*Instructions for the task*
Pictures must not appear in the copy. Restate exactly the lines below from the one with "1024x788 pixels." through the one with "Given: Open the Status Pending dropdown", inclusive.

________

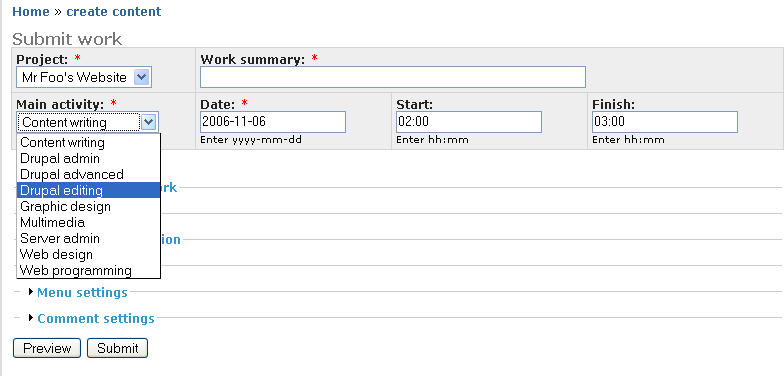Click the Submit button
This screenshot has height=376, width=784.
coord(118,348)
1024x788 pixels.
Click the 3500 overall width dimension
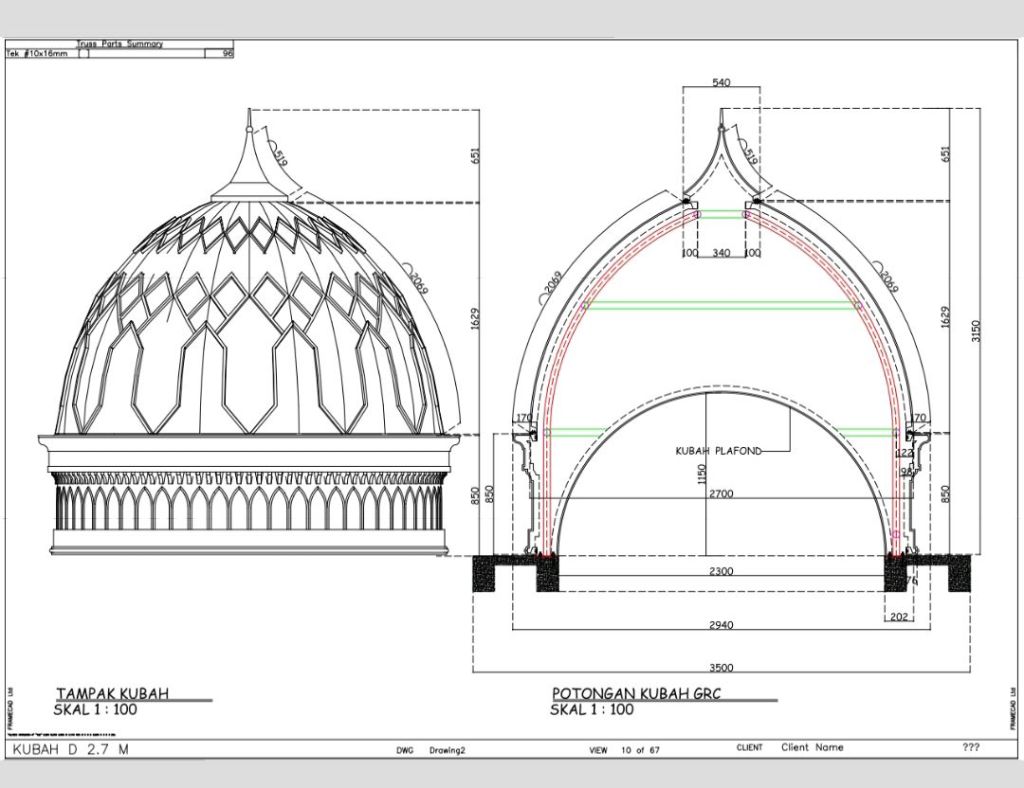720,667
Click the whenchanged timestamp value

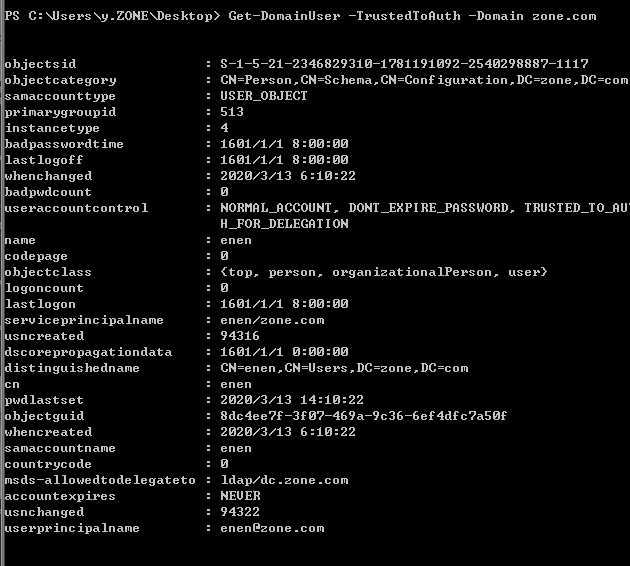288,176
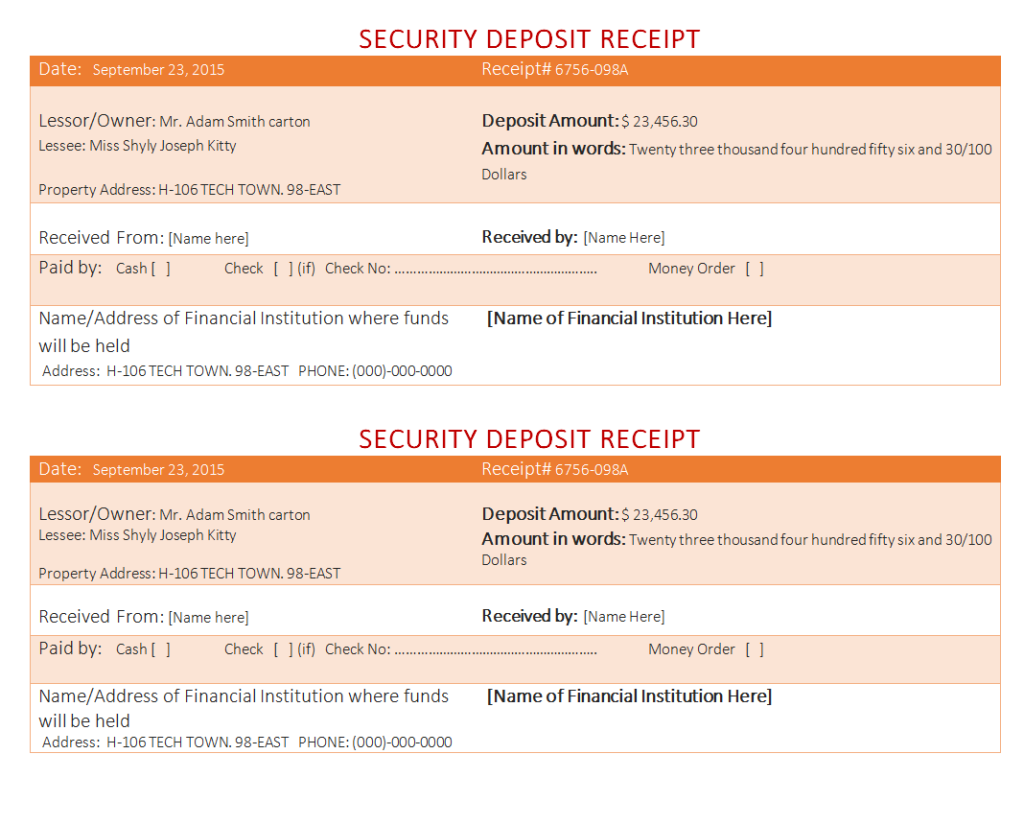Click the Check No dotted line in the top receipt
This screenshot has height=825, width=1024.
pos(495,270)
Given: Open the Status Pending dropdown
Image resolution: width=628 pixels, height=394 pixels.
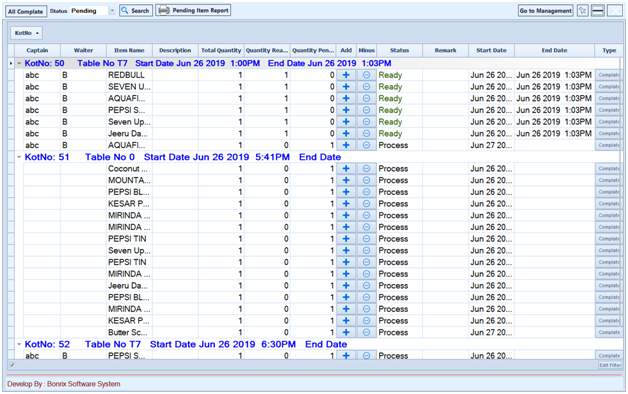Looking at the screenshot, I should pos(112,11).
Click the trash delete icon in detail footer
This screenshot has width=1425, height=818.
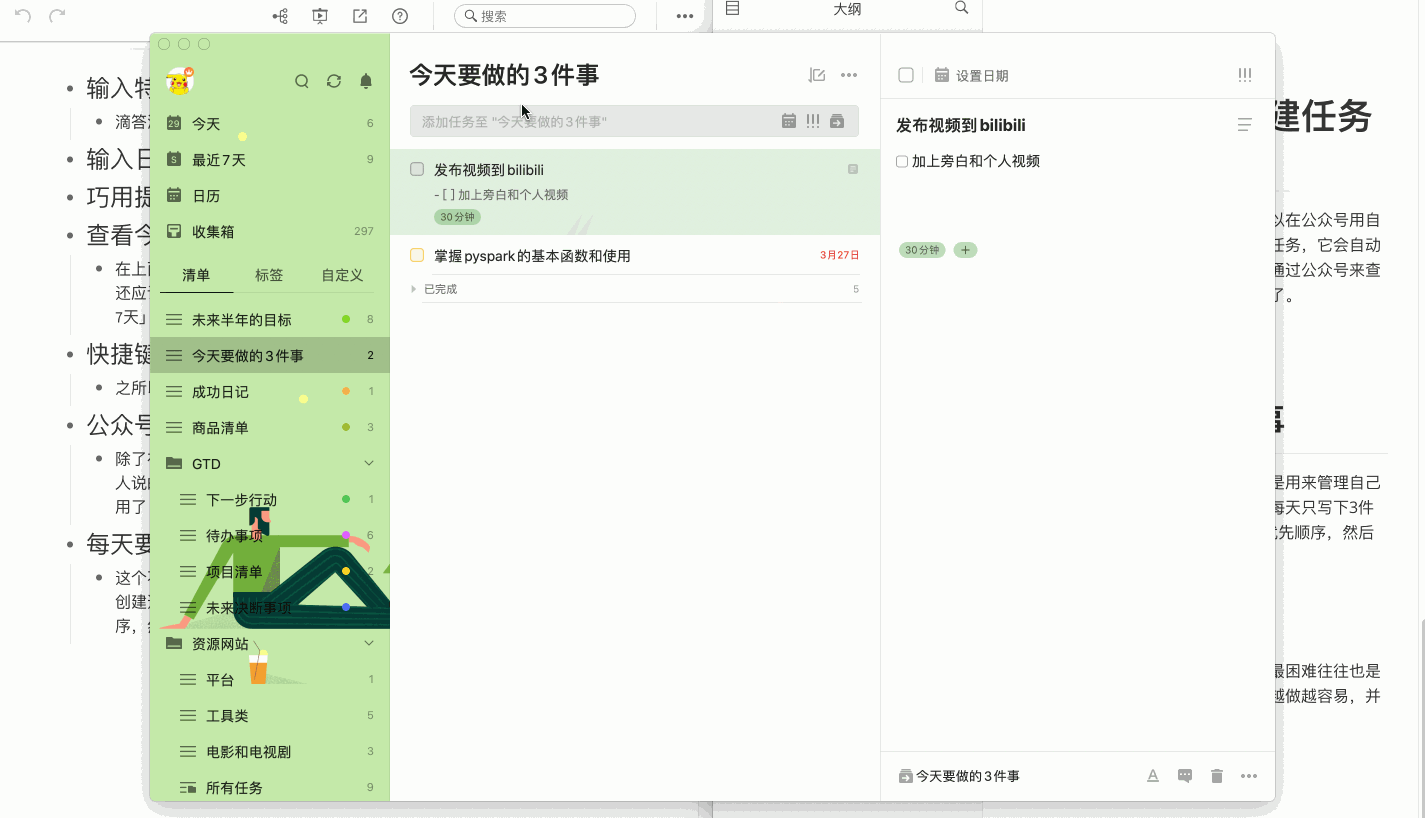pos(1217,776)
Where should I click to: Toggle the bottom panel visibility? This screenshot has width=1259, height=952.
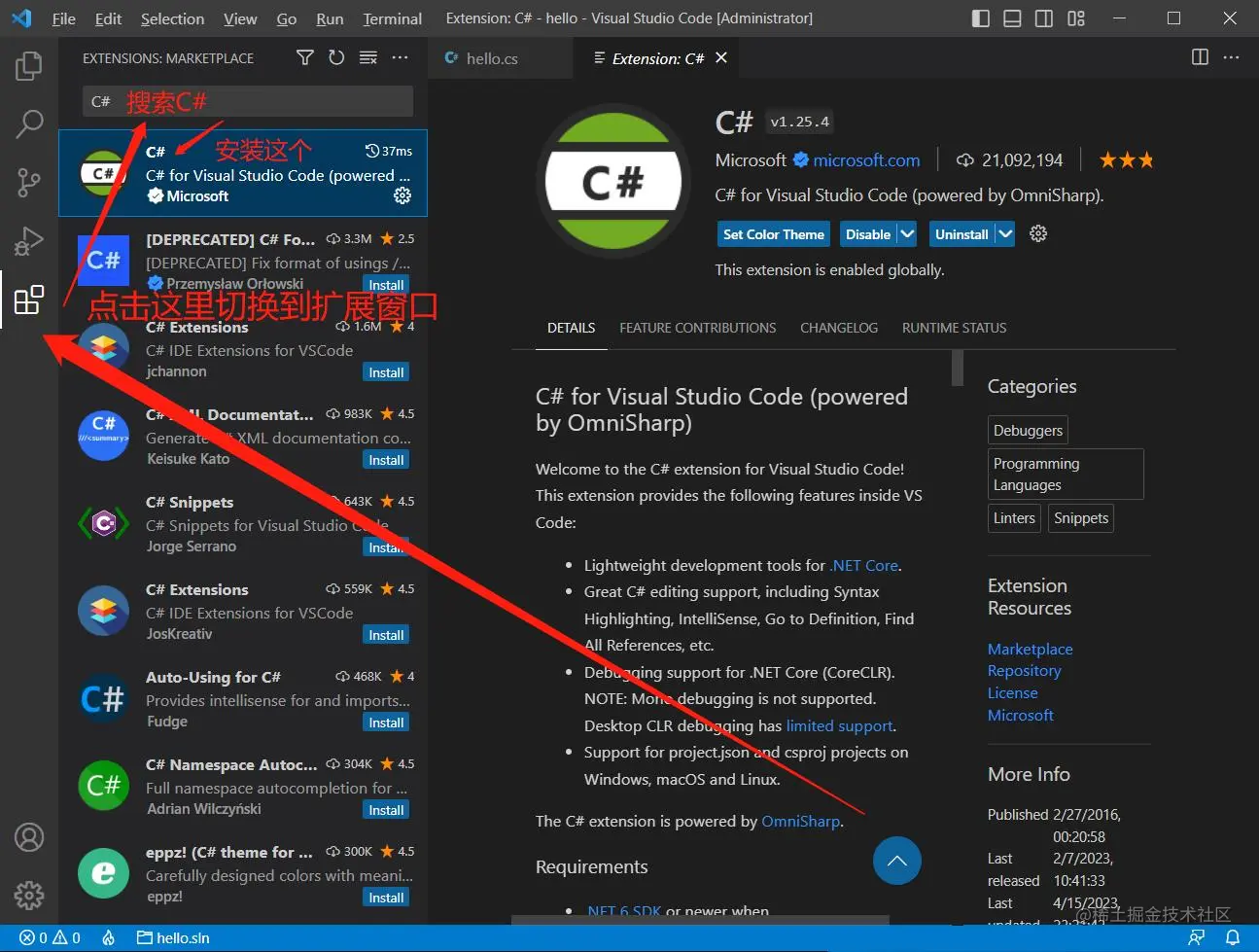[x=1011, y=18]
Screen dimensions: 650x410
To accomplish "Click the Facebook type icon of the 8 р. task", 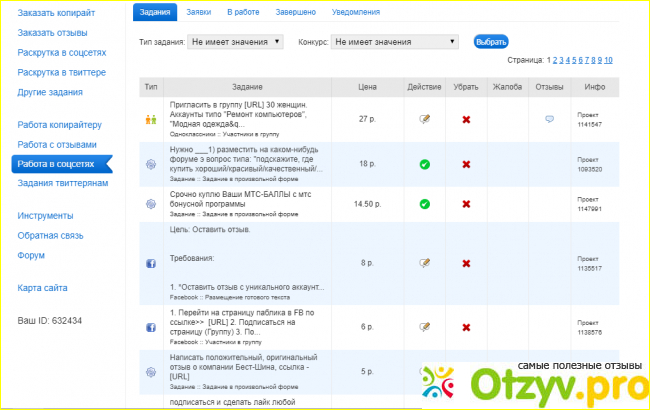I will coord(151,263).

________

*Task answer*
1024x788 pixels.
Click the 3500 overall width dimension
720,667
Click the whenchanged timestamp value

288,176
Click the Check No dotted line in the top receipt
This screenshot has height=825, width=1024.
pos(495,270)
Given: Open the Status Pending dropdown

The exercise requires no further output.